The Blue Mountains island arc, in contrast to the Blue Mountains Province, comprises most of the older Permian to Late Jurassic rocks within the Blue Mountains Province. The island arc formed in the ancestral Pacific Ocean as a consequence of two or more oceanic tectonic plates colliding and building the island arc above one or more complex subduction zones. The island arc was accreted to the older North American continent in the Early and Middle Cretaceous.

The Blue Mountains island arc is divided into four major tectonic terranes (Wallowa, Baker, Olds Ferry, and Izee), which are generally in fault contact with one another and represent different parts of one or more volcanic arcs.
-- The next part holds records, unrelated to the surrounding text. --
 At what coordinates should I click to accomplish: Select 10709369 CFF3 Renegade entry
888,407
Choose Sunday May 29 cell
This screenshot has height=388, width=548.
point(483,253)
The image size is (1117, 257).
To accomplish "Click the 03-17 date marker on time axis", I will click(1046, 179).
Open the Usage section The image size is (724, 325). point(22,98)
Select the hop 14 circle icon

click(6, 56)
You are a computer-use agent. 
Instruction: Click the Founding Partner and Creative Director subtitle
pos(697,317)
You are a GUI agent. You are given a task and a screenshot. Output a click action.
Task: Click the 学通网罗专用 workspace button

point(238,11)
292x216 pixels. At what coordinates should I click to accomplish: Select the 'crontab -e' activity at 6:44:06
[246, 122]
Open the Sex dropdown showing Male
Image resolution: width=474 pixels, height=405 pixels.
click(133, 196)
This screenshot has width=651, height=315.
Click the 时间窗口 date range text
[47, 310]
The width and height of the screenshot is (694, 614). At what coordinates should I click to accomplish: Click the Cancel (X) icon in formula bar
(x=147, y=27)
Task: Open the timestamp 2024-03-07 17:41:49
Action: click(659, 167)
The Wallowa terrane is defined as the magmatic, or volcanic, axis of an intra-oceanic island arc, like the main volcanic  axes of today’s Aleutian and Tonga island arcs,  and includes most of the pre-Cenozoic  rocks in Hells Canyon and the Wallowa Mountains. The Baker terrane is the fore-arc region (seaward side of the magmatic axis) and is made up of rocks not only deposited on the ancient shelves and slopes of the arc, but also incorporated within the subduction zone of the arc, particularly within an accretionary prism.

Hells Canyon lies within the eastern part of the Blue Mountains Province where the Snake River has cut through older rocks of Paleozoic and Mesozoic ages and younger Miocene rocks of the Columbia River Basalt. Late Cenozoic sediments, including landslide debris, alluvial fan deposits, and Bonneville Flood deposits, cover small parts of the canyon’s floor and lower slopes.

Image from the Blue Mountains Image from the Blue Mountains Image from the Blue Mountains

The Olds Ferry Terrane

The Olds Ferry terrane may have been a more distant part of the Blue Mountains island arc, but new evidence suggests that the terrane is part of a separate arc which was attached to North America during the Triassic and Jurassic and subsequently added tectonically to the terranes of the intra-oceanic arc. More work is being done on the relationship between the two volcanic arcs.

The Izee terrane is mainly an overlap assemblage of sediments that was shuffled during the island arc’s later movements and during the final accretion to ancient North America. The small Grindstone terrane on the west is included here as part of the Baker terrane.